Required work:
Could you copy every line from the material below in which "agent" appears?

Data in this exercise:
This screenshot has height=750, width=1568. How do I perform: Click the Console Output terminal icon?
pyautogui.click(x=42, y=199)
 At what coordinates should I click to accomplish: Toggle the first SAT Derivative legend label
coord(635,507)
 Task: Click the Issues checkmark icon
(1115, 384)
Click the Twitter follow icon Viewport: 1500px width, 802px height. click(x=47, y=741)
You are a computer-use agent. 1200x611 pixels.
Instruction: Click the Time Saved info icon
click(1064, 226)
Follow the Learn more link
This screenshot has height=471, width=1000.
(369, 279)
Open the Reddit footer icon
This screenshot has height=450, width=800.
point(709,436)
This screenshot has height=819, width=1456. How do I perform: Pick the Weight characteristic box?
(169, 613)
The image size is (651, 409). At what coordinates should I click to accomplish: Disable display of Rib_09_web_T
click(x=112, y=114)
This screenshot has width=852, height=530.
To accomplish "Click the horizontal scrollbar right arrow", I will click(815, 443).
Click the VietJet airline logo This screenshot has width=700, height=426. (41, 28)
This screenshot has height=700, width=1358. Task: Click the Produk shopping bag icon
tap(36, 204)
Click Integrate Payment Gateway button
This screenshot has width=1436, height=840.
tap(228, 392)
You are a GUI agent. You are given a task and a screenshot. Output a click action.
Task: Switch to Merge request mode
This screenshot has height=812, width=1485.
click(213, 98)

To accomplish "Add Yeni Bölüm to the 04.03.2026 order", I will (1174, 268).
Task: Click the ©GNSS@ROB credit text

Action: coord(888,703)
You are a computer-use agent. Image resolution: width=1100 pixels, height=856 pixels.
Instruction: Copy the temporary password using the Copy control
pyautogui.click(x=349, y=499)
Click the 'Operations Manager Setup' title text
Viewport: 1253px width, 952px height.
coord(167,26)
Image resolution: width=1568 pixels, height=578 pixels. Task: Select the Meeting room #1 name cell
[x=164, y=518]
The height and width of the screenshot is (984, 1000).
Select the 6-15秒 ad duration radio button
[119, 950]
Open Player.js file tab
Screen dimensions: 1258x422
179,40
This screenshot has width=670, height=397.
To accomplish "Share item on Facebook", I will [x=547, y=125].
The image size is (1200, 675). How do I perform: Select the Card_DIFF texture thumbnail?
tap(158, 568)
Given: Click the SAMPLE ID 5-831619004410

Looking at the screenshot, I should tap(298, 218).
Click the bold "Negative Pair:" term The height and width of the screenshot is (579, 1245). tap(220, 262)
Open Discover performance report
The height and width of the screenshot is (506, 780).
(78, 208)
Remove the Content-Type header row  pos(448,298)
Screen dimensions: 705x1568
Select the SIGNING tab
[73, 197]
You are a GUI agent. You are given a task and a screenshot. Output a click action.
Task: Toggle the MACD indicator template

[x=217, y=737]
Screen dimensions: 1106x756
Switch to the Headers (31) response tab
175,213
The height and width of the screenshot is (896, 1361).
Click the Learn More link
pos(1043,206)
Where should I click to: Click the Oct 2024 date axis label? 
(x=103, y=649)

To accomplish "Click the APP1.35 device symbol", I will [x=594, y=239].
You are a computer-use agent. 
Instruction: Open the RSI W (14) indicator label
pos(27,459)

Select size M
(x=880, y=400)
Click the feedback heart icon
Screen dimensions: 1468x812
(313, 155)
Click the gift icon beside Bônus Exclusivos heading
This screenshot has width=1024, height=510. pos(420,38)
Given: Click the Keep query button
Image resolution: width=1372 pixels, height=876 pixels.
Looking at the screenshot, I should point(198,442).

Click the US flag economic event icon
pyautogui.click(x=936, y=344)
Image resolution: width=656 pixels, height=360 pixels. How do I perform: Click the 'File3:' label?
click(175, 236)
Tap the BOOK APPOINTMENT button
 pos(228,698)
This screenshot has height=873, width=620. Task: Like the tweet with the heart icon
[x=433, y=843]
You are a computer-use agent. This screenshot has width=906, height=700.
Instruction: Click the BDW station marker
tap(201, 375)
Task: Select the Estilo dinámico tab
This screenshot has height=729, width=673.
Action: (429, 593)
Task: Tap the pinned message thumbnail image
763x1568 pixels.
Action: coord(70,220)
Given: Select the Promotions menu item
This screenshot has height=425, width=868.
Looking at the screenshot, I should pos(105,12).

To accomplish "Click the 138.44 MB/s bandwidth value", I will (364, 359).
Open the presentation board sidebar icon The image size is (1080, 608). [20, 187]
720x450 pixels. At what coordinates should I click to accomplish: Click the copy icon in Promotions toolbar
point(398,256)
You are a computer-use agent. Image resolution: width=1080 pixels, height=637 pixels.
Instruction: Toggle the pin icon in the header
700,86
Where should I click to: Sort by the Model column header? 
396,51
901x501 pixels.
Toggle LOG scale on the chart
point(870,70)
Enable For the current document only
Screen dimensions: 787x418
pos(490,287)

Written answer:
You are a computer-use agent. 1200x611 pixels.
You are a GUI agent. You are given a task and a screenshot. Output a click action.
You are a computer-use agent. Image resolution: width=1100 pixels, height=856 pixels.
You are a GUI agent. You are given a task and a screenshot. Output a click action.
You are a computer-use agent. 
You are a computer-use agent. This screenshot has width=906, height=700.
You are a computer-use agent. Image resolution: width=1080 pixels, height=637 pixels.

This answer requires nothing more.